La misión de un fotógrafo es responder a la llamada de su retina. Únicamente al estímulo de su instinto visual que reclama la atención de su otro ojo -la cámara- para convertir los instantes en eternidades y a las personas en mitos. Irving Penn era uno de esos hombres que definieron no sólo la fotografía moderna sino una cosmología completa.

En su mundo, las mujeres eran sofisticadas pero no estúpidas. Elegantes y refinadas pero no altivas ni con aires de desprecio. Eran amantes y amadas, nunca vejadas ni abandonadas. El mundo era en blanco y negro. Atmósferas vibrantes donde la luz se fundía con la oscuridad descubriendo en una escala de grises de terciopelo y satén, la elegancia de la piel humana. Los hombres, eran caballeros enamorados. Perdidamente enamorados pero no ciegos de amor.

El ambiente era delicioso. El mundo de Irving Penn no tenía ritmo pero sí tenía cadencia. No tenía tono pero tenía matices. No tenía convulsiones pero tenía estremecimientos. La atmósfera del fotógrafo, del hombre que desarrollaba el curso del tiempo en obras de arte congeladas que son las fotografías; no es una atmósfera detenida, de tiempo inerte, robado del reloj. Es una atmósfera envolvente, un guante de seda.

Quizás, lo más hermoso de sus obras aparte de las puras alegorías de la belleza con las que honraba a las herederas de Venus, era el tamiz, el filtro por el que pasaban sus composiciones, casi reptando. Delicadas, paseaban de puntillas dejando tras de sí un rastro de perfume que se podía oler al ver la imagen, el sonido de una carcajada que se podía oír al contemplar el instante; la sensualidad de las piernas entre medias de seda que se podía palpar, el olor del tabaco deslizándose entre los labios y el sonido del fuego devorando, con fruicción pero sin ansia, cada instante.

O, quizás sea eso que las convierte en obras de arte. En emblema del pensamiento de un hombre que cambiaba el mundo con sólo mirarlo y que consiguió que el mundo cambiara cuando era su ojo el que excrutaba de la mañana al atardecer y, luego de la noche a la mañana.

Que son imágenes de damas que no existen más allá de su mundo.

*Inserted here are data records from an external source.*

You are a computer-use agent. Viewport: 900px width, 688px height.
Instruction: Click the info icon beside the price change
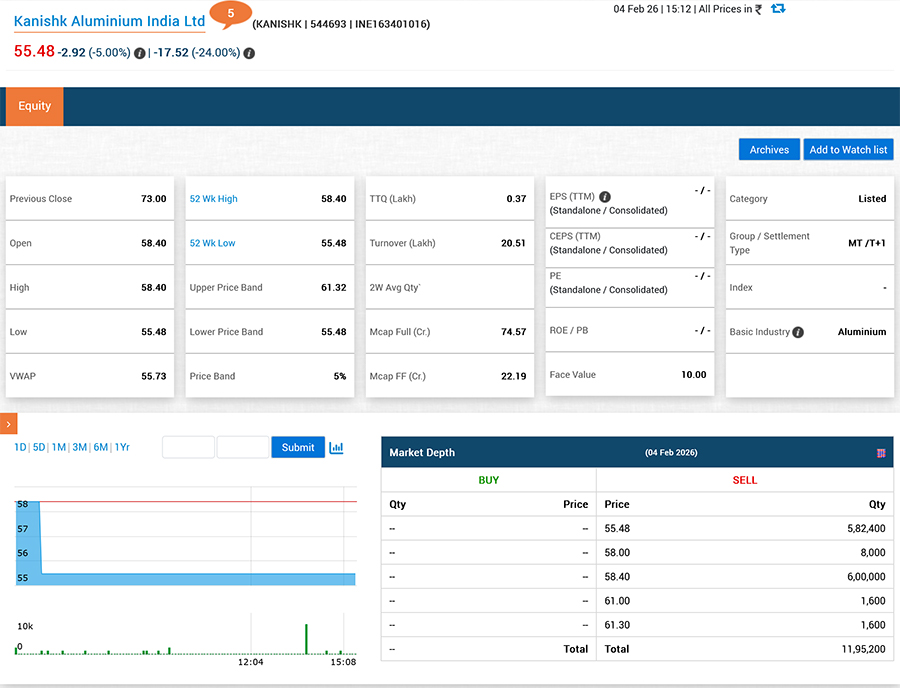pyautogui.click(x=138, y=53)
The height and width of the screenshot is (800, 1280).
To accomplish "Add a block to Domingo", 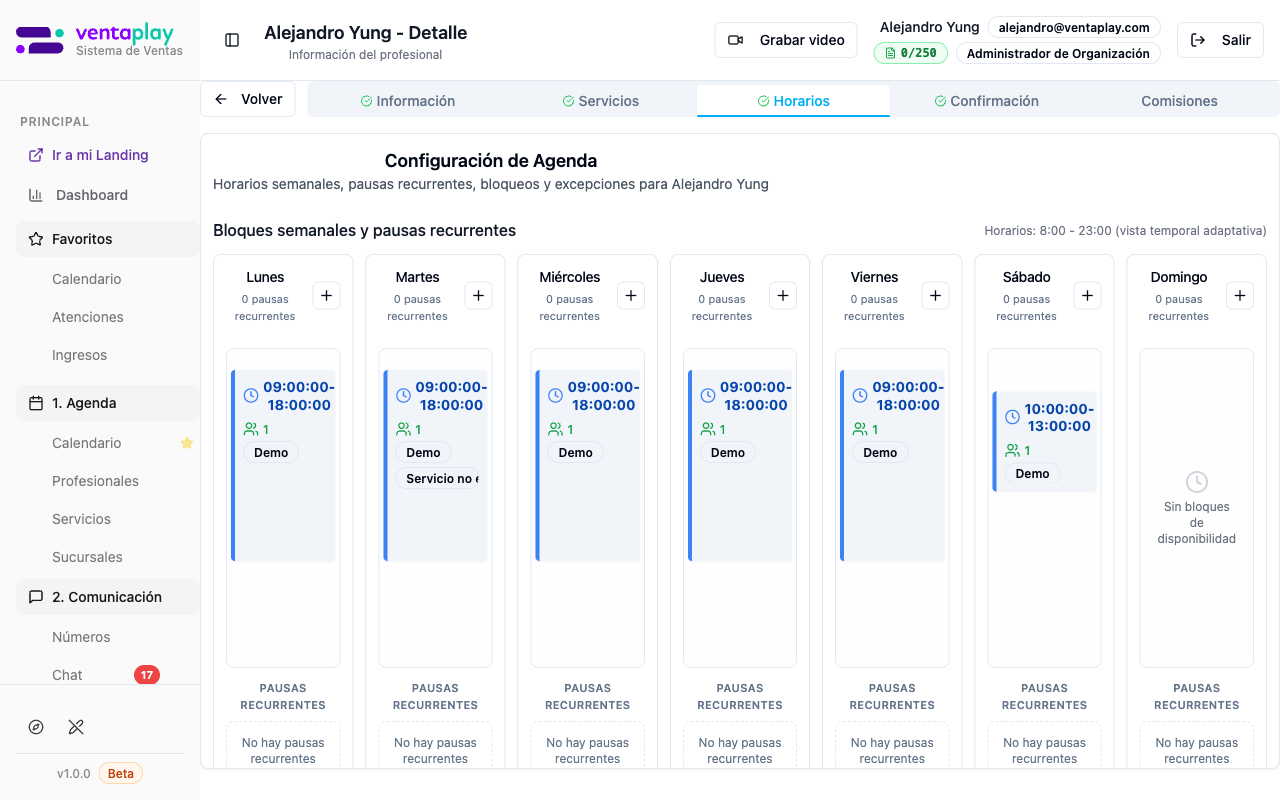I will click(1240, 295).
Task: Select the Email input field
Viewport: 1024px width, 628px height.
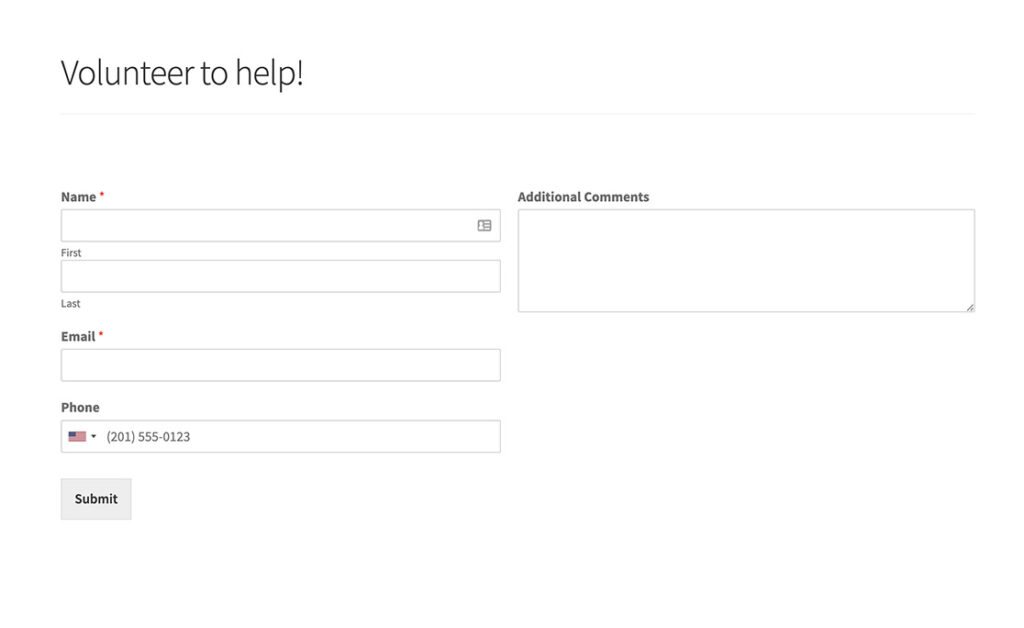Action: tap(280, 365)
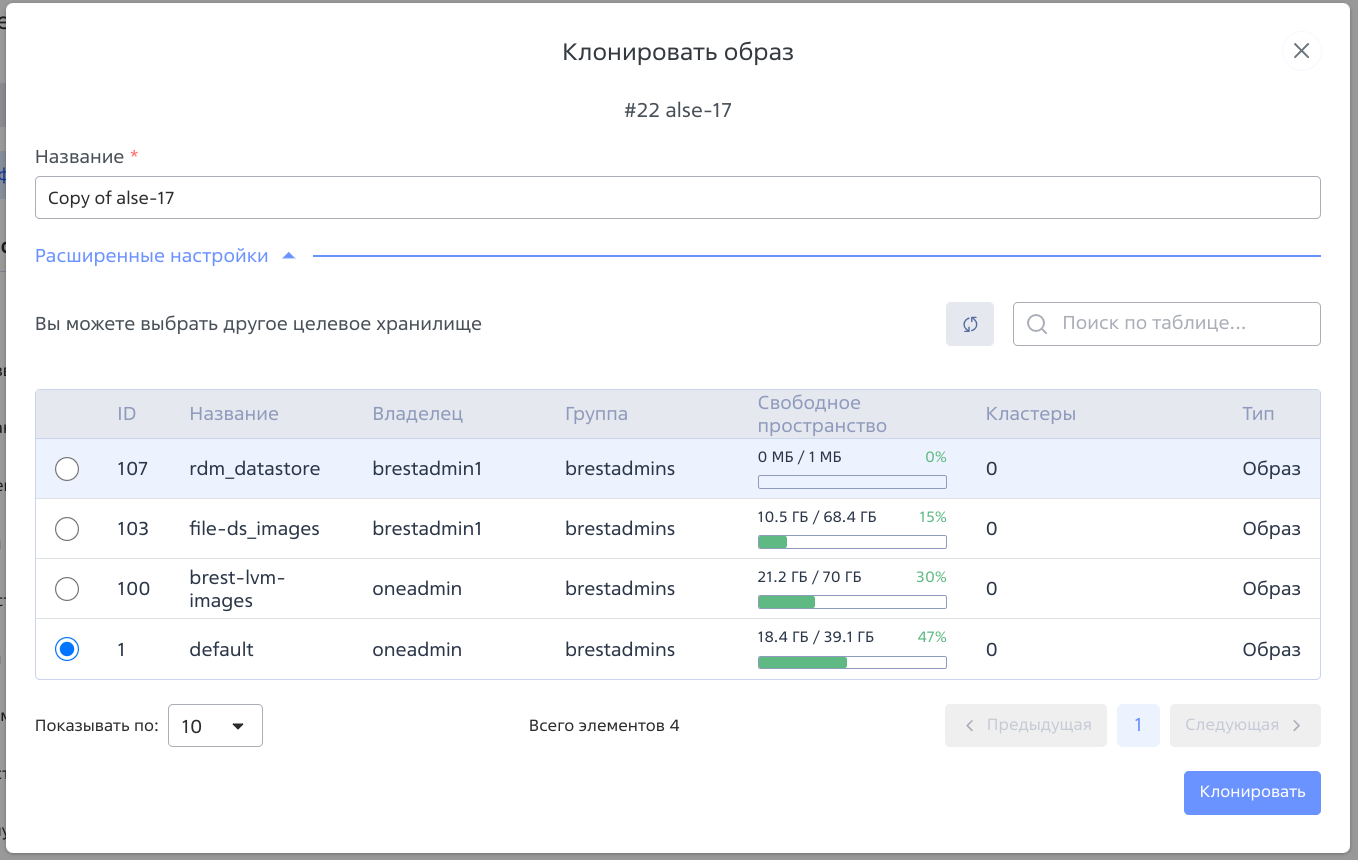Click the default datastore free space bar
The height and width of the screenshot is (860, 1358).
point(851,662)
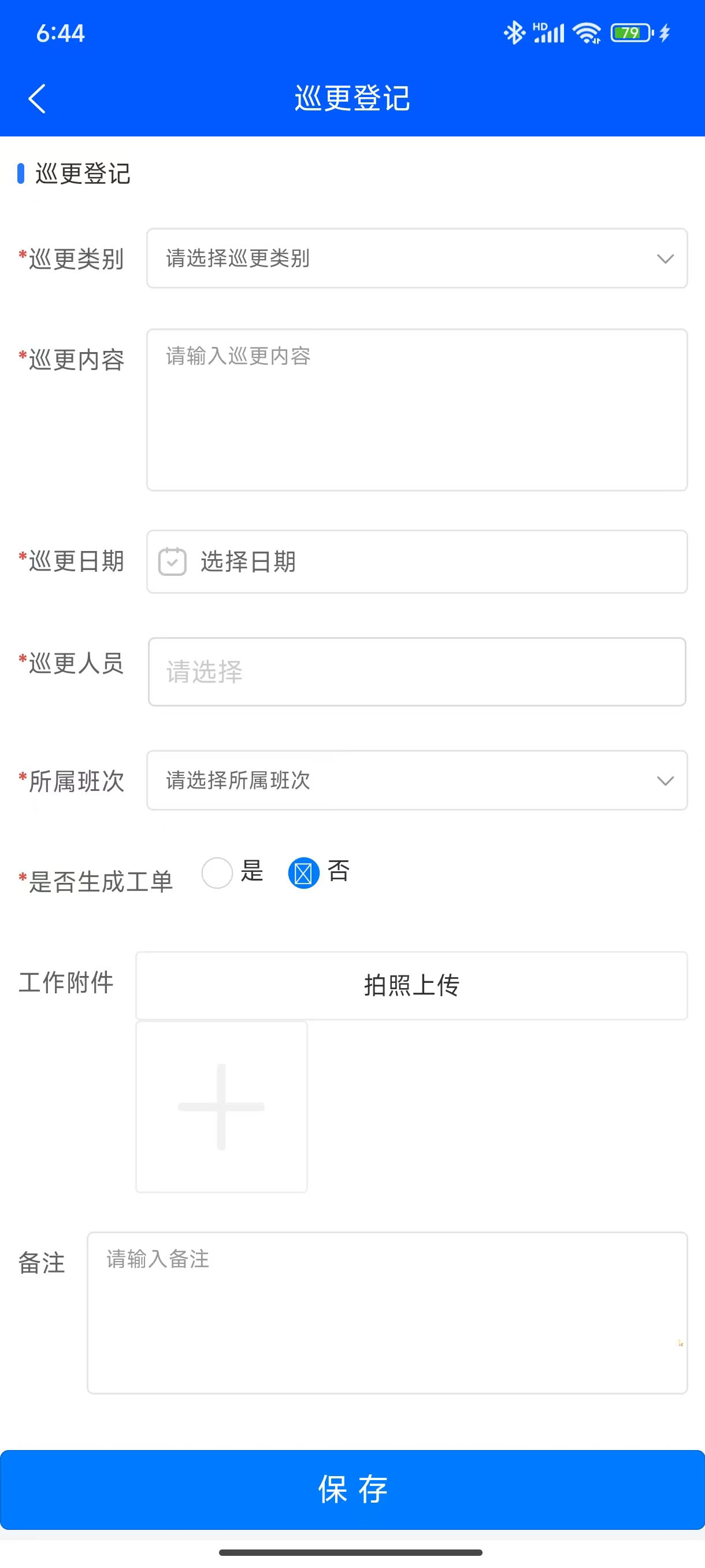This screenshot has width=705, height=1568.
Task: Select the 是 radio button
Action: [x=217, y=873]
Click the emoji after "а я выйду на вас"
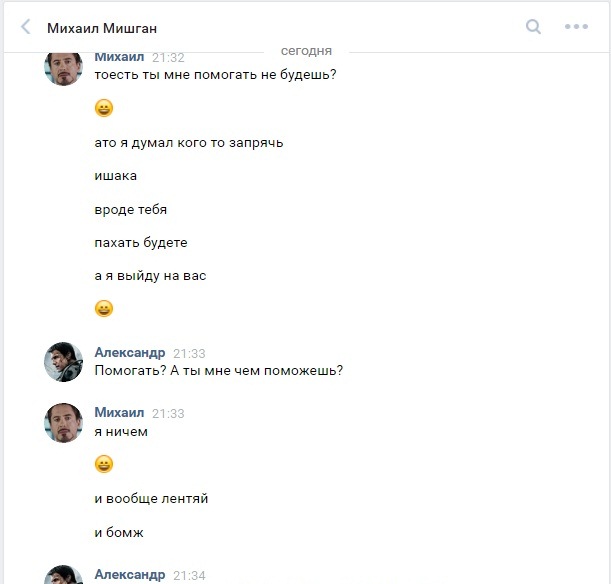Image resolution: width=611 pixels, height=584 pixels. [104, 308]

Que todos creemos o queremos conocer. Que nos evocan un torrente de sensaciones, de tormentos, de envidias. Que nos susurran un deleite de placeres, una concatenación de emociones que van más allá del mero estímulo respuesta. Quizás, la vida para Irving Penn era más que eso. Más que sinapsis entremezcladas de la misma forma que su fotografía es más que luz, mujeres y composición.

Quizás, por prescindir esa racionalidad. Irving Penn y su obra, su vida, su mirar... son más que una mera sucesión de trabajos, de modelos, de momentos, de sensaciones, de estados y de ideas. Son almas.

Y, ése es el único secreto que le convirtió en un fotógrafo. En un hombre. En un genio.
El alma.
La fe.
El alma.
La fe.

Al fin y al cabo, la labor de un buen fotógrafo es desgarrar cortinas, descorrer velos y retratar mundos.
Para los genios, no hay labores.
Sólo hay motivaciones.
Sólo hay motivaciones.
De ahí que ellos, se conviertan en mitos.